Assigned: May 17, 2022
Due: May 26, 2022
Lectures 15, 16 (CUDA)
Walk through of connecting to Hyak using VS Code (See below)
This assignment is extracted as with previous assignment from a tar file, located is at ps7.tar.gz
.
The files and subdirectories included are:
ps7/
├── Questions.rst
├── warmup/
│ └── hello_script.bash
├── axpy_cuda/
│ ├── Makefile
│ ├── cu_axpy_0.cu
│ ├── cu_axpy_1.cu
│ ├── cu_axpy_2.cu
│ ├── cu_axpy_3.cu
│ ├── cu_axpy_t.cu
│ ├── cu_batch.bash
│ ├── nvprof.bash
│ ├── omp_axpy.cpp
│ ├── plot.bash
│ ├── plot.py
│ ├── script.bash
│ └── seq_axpy.cpp
├── include/
│ ├── AOSMatrix.hpp
│ ├── COOMatrix.hpp
│ ├── CSCMatrix.hpp
│ ├── CSRMatrix.hpp
│ ├── Make.inc
│ ├── Make_cu.inc
│ ├── Matrix.hpp
│ ├── Timer.hpp
│ ├── Vector.hpp
│ ├── amath583.hpp
│ ├── amath583IO.hpp
│ ├── amath583sparse.hpp
│ ├── catch.hpp
│ ├── getenv.hpp
│ ├── norm_utils.hpp
│ ├── norms.hpp
│ └── pagerank.hpp
├── norm_cuda/
│ ├── Makefile
│ ├── cu_norm_0.cu
│ ├── cu_norm_1.cu
│ ├── cu_norm_2.cu
│ ├── cu_norm_3.cu
│ ├── cu_norm_4.cu
│ ├── cu_batch.bash
│ ├── norm_parfor.cpp
│ ├── norm_seq.cpp
│ ├── norm_thrust.cu
│ ├── plot.bash
│ ├── plot.py
│ └── script.bash
└── src/
├── amath583.cpp
├── amath583IO.cpp
└── amath583sparse.cpp
For this problem set warm-up will consist of revisiting ps6 and executing some of the problems we did on multicore nodes of Hyak.

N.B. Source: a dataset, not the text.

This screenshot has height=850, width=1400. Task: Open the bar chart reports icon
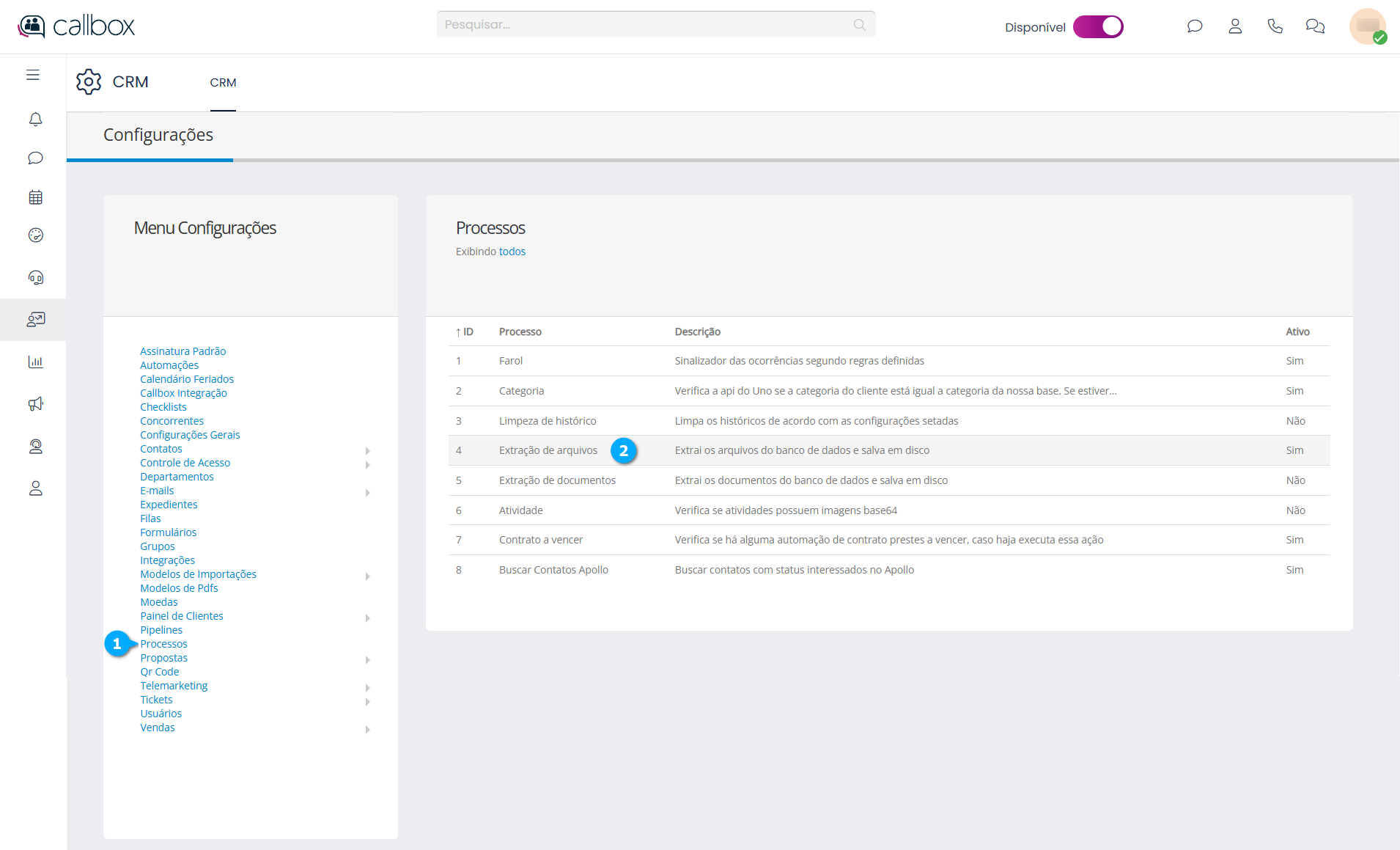[x=35, y=362]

Different development environments on Hyak are supported via the modules system. There are two modules we need to load for this asignment: gcc/11.2.0 and cuda/11.6.2. To load these modules issue the commands
$ module load gcc/11.2.0
$ module load cuda/11.6.2
You will need to load these every time you connect to Hyak in order to use the right
version of gcc and to use CUDA for this assignment. You can add these statements to
the end of your .bashrc
file so that they are executed automatically whenever you
login. .bashrc
file is located at your home directory on head node of Hyak.

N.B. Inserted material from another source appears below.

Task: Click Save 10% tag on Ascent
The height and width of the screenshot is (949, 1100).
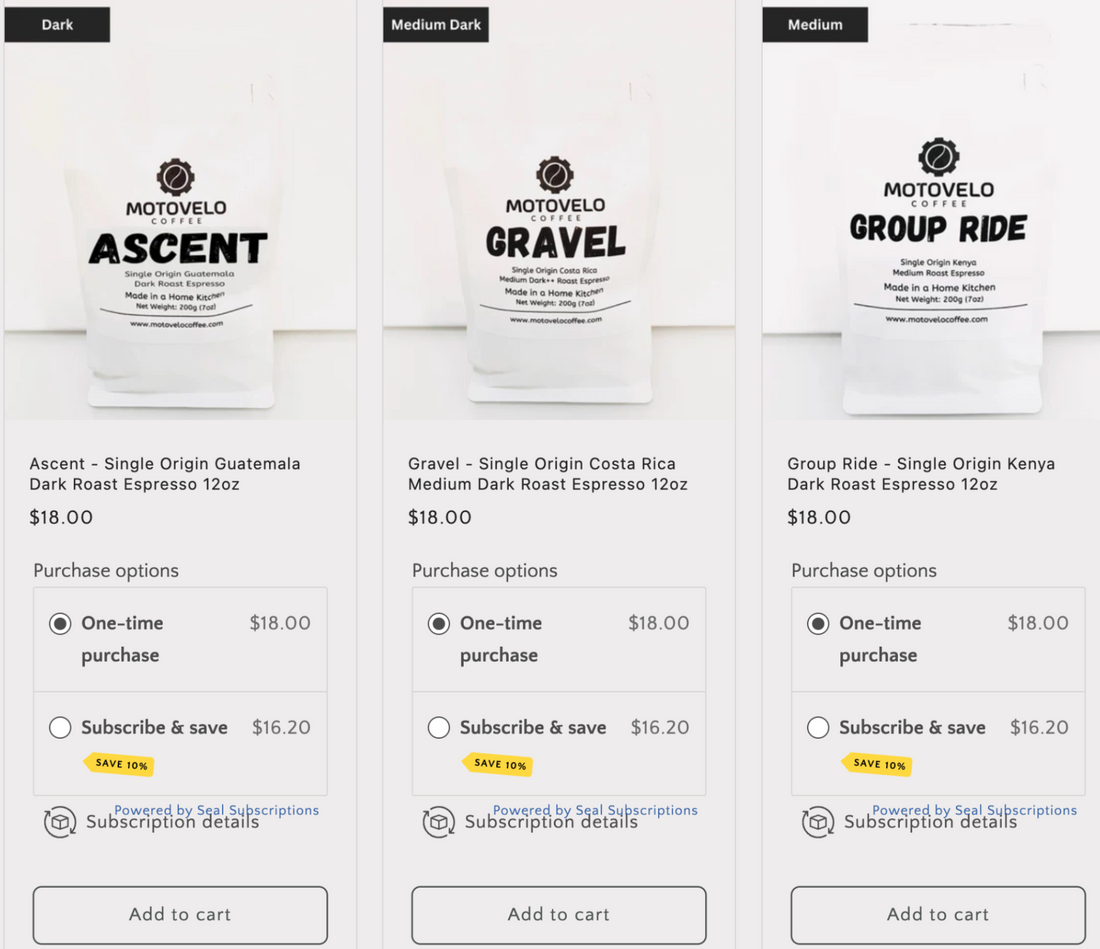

You can open it using VS Code and copy paste these statements at the end of it.
To query what modules are available to you on Hyak, issue this command:
$ module avail
As you can see, many lab create some tools/softwares on Hyak. They are shared among all the users. To query what modules you have loaded at this memoment on Hyak, issue this command:
$ module list
Currently Loaded Modules:
1) gcc/11.2.0 2) cuda/11.6.2
One way to copy files (usually a large number of files), is to use a file-copying tool - rsync
, to copy your ps6 directory from your laptop to Hyak. We want to copy the whole directory and maintain its original folder hierarchy.
From the directory above ps6, we copy files to the home directory (~
symbol) of ours on Hyak:
$ rsync -avuzb /home/tony/amath583/ps6/ klone.hyak.uw.edu:~
(You will have to go through the 2FA process, just as if you were logging in.)
Connect to Hyak with VS code and verify that ps6 has been copied. The copied ps6 directory should be visible in your Hyak home directory.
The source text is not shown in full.